Task statement: Take the records below and set them down exactly, so that every line matches the original.

──────────

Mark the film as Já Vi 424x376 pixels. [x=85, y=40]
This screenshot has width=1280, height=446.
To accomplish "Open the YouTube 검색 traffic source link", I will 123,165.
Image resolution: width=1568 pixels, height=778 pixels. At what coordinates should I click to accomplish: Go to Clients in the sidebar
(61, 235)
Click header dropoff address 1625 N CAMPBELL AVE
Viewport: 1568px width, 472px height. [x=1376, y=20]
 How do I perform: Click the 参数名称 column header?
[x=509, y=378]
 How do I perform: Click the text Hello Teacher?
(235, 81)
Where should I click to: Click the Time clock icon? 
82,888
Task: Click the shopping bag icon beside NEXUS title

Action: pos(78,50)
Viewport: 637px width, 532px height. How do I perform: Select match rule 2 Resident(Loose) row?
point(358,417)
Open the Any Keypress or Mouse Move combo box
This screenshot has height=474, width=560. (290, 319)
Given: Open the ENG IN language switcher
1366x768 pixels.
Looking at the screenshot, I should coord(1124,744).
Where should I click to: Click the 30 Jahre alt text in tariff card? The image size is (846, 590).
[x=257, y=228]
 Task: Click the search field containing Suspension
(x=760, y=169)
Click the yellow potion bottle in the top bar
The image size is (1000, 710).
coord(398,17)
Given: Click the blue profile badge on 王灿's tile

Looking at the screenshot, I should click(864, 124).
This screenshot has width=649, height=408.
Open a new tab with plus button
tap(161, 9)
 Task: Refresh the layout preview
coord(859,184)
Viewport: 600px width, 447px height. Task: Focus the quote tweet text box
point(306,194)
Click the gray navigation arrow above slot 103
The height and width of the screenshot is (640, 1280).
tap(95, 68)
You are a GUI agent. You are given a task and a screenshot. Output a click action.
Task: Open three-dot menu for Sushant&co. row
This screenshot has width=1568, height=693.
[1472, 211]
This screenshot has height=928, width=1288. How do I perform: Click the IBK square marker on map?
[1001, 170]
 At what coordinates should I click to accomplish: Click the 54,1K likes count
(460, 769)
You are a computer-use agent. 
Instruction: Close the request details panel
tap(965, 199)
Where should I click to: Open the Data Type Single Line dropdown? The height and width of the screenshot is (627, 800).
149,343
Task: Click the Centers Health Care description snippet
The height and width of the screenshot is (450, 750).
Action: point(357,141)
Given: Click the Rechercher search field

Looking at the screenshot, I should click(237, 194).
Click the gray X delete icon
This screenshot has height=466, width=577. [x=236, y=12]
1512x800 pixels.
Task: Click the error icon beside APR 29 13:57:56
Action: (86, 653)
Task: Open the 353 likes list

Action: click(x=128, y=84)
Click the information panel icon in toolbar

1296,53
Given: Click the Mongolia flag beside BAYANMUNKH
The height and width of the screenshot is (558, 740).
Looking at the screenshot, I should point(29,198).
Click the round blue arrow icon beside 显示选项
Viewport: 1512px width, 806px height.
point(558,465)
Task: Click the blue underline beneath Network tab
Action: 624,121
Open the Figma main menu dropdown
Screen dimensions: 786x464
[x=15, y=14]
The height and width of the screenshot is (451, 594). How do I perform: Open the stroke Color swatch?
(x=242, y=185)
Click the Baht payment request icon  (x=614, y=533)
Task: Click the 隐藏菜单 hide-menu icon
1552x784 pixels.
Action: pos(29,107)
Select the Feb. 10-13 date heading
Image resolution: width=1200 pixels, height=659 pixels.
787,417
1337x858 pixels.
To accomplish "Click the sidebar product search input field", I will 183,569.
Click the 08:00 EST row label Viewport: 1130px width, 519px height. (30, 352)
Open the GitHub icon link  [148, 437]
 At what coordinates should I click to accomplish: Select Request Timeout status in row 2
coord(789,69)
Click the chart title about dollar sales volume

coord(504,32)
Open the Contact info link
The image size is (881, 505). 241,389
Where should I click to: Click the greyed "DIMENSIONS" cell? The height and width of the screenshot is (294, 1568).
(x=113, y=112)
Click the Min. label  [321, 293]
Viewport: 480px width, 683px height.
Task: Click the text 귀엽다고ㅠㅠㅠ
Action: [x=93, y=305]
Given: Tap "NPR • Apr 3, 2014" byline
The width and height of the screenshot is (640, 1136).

──────────

Answer to the problem:
Mark the film as Já Vi 424x376 pixels. [x=85, y=40]
This screenshot has width=1280, height=446.
To accomplish "Open the YouTube 검색 traffic source link", I will 123,165.
Image resolution: width=1568 pixels, height=778 pixels. At what coordinates should I click to accomplish: Go to Clients in the sidebar
(61, 235)
Click header dropoff address 1625 N CAMPBELL AVE
Viewport: 1568px width, 472px height. [x=1376, y=20]
 How do I perform: Click the 参数名称 column header?
[x=509, y=378]
 How do I perform: Click the text Hello Teacher?
(235, 81)
Where should I click to: Click the Time clock icon? 
82,888
Task: Click the shopping bag icon beside NEXUS title

Action: pos(78,50)
Viewport: 637px width, 532px height. How do I perform: Select match rule 2 Resident(Loose) row?
point(358,417)
Open the Any Keypress or Mouse Move combo box
This screenshot has height=474, width=560. (290, 319)
Given: Open the ENG IN language switcher
1366x768 pixels.
Looking at the screenshot, I should coord(1124,744).
Where should I click to: Click the 30 Jahre alt text in tariff card? The image size is (846, 590).
[x=257, y=228]
 Task: Click the search field containing Suspension
(x=760, y=169)
Click the yellow potion bottle in the top bar
The image size is (1000, 710).
coord(398,17)
Given: Click the blue profile badge on 王灿's tile

Looking at the screenshot, I should click(864, 124).
This screenshot has width=649, height=408.
Open a new tab with plus button
tap(161, 9)
 Task: Refresh the layout preview
coord(859,184)
Viewport: 600px width, 447px height. Task: Focus the quote tweet text box
point(306,194)
Click the gray navigation arrow above slot 103
The height and width of the screenshot is (640, 1280).
tap(95, 68)
You are a GUI agent. You are given a task and a screenshot. Output a click action.
Task: Open three-dot menu for Sushant&co. row
This screenshot has width=1568, height=693.
[1472, 211]
This screenshot has height=928, width=1288. How do I perform: Click the IBK square marker on map?
[1001, 170]
 At what coordinates should I click to accomplish: Click the 54,1K likes count
(460, 769)
You are a computer-use agent. 
Instruction: Close the request details panel
tap(965, 199)
Where should I click to: Open the Data Type Single Line dropdown? The height and width of the screenshot is (627, 800).
149,343
Task: Click the Centers Health Care description snippet
The height and width of the screenshot is (450, 750).
Action: point(357,141)
Given: Click the Rechercher search field

Looking at the screenshot, I should click(237, 194).
Click the gray X delete icon
This screenshot has height=466, width=577. [x=236, y=12]
1512x800 pixels.
Task: Click the error icon beside APR 29 13:57:56
Action: (86, 653)
Task: Open the 353 likes list

Action: click(x=128, y=84)
Click the information panel icon in toolbar

1296,53
Given: Click the Mongolia flag beside BAYANMUNKH
The height and width of the screenshot is (558, 740).
Looking at the screenshot, I should point(29,198).
Click the round blue arrow icon beside 显示选项
Viewport: 1512px width, 806px height.
point(558,465)
Task: Click the blue underline beneath Network tab
Action: 624,121
Open the Figma main menu dropdown
Screen dimensions: 786x464
[x=15, y=14]
The height and width of the screenshot is (451, 594). How do I perform: Open the stroke Color swatch?
(x=242, y=185)
Click the Baht payment request icon  (x=614, y=533)
Task: Click the 隐藏菜单 hide-menu icon
1552x784 pixels.
Action: pos(29,107)
Select the Feb. 10-13 date heading
Image resolution: width=1200 pixels, height=659 pixels.
787,417
1337x858 pixels.
To accomplish "Click the sidebar product search input field", I will 183,569.
Click the 08:00 EST row label Viewport: 1130px width, 519px height. (30, 352)
Open the GitHub icon link  [148, 437]
 At what coordinates should I click to accomplish: Select Request Timeout status in row 2
coord(789,69)
Click the chart title about dollar sales volume

coord(504,32)
Open the Contact info link
The image size is (881, 505). 241,389
Where should I click to: Click the greyed "DIMENSIONS" cell? The height and width of the screenshot is (294, 1568).
(x=113, y=112)
Click the Min. label  [321, 293]
Viewport: 480px width, 683px height.
Task: Click the text 귀엽다고ㅠㅠㅠ
Action: [x=93, y=305]
Given: Tap "NPR • Apr 3, 2014" byline
The width and height of the screenshot is (640, 1136).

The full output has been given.